Ya no sabía cuánto tiempo llevaban buscando al viejo policía. Diez minutos que parecían horas. Media hora que resultaba más larga que cualquier día que hubiera conocido. Se le antojó que cada minuto que transcurría se reía cruelmente de ellos, se burlaba de su búsqueda.

– Podría estar en cualquier parte. -Maldijo para sus adentros-. Ni siquiera sabemos si han venido en esta dirección…

– Yo creo que sí -replicó Robinson sin dejar de pasear el foco por la playa y las olas, con la cabeza medio fuera de la ventanilla del coche-. Si hubiera ido hacia el norte, habría ido hacia las luces de la ciudad. No; le convenía venir hacia aquí, buscando la oscuridad.

– ¿Y Simon?

– Simon lo habrá perseguido, seguro.

Espy respiró hondo.

– Pronto se hará de día -dijo-. Puede que entonces lo encontremos.

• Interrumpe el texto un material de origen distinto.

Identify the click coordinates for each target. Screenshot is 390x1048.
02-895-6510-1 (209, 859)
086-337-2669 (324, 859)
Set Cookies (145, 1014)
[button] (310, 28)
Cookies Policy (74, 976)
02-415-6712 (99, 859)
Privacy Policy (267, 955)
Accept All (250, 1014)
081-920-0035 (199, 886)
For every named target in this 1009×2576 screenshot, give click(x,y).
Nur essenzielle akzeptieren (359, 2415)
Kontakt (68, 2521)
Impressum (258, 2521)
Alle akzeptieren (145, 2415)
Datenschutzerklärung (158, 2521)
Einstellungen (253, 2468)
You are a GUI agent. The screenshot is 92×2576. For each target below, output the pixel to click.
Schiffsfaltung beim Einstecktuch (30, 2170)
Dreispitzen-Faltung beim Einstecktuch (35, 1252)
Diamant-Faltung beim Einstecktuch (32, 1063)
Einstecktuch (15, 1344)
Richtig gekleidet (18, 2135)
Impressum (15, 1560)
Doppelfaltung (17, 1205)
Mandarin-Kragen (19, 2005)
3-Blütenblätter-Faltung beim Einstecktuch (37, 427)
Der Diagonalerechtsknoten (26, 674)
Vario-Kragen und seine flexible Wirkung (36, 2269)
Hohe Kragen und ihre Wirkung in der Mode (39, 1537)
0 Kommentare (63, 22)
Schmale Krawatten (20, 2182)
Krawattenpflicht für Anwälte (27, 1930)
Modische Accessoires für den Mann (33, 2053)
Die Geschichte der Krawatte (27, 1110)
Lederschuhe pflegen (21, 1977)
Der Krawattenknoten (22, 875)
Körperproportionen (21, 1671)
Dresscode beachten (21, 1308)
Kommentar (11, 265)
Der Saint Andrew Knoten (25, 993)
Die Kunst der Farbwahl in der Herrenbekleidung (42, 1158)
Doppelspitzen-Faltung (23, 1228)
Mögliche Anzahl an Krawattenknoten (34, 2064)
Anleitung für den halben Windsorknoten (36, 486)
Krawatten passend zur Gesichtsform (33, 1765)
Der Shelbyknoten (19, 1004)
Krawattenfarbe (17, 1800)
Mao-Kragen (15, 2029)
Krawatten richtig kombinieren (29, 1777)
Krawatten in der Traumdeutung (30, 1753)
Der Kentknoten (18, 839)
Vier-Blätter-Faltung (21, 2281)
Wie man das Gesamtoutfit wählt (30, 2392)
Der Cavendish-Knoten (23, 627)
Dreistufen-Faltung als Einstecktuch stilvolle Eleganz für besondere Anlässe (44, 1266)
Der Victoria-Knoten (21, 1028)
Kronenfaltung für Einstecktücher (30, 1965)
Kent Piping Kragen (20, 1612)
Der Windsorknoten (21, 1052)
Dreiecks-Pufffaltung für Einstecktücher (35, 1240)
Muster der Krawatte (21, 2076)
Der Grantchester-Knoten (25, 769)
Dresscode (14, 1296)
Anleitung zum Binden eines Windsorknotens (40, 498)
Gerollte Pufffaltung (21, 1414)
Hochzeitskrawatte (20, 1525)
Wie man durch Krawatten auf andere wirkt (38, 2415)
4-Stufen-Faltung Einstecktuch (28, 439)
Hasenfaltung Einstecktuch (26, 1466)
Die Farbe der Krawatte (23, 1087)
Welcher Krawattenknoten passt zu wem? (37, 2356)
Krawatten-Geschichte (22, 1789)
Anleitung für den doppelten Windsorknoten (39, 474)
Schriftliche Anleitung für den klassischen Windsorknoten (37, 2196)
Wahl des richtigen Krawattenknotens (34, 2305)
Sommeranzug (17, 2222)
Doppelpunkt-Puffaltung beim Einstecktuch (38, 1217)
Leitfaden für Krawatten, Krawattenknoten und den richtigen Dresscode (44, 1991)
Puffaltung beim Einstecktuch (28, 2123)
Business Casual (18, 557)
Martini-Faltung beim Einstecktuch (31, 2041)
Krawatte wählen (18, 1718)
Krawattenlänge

– Será demasiado tarde -repuso Robinson. Su mano aferró con fuerza el volante. Le entraron ganas de acelerar, lanzarse hacia delante, cualquier cosa que le proporcionara la sensación de formar parte de aquella persecución, y no simplemente de estar deambulando sin rumbo fijo.

La joven observó la mandíbula tensa del inspector, vio cómo la frustración le contraía los músculos del antebrazo. Se sentía impotente, como un médico junto a la cama de un paciente terminal. Volvió la cara y siguió escuchando los sonidos que le llegaban. Una sirena a lo lejos, una ola de grandes dimensiones rompiendo con estrépito, su propio pulso en los oídos.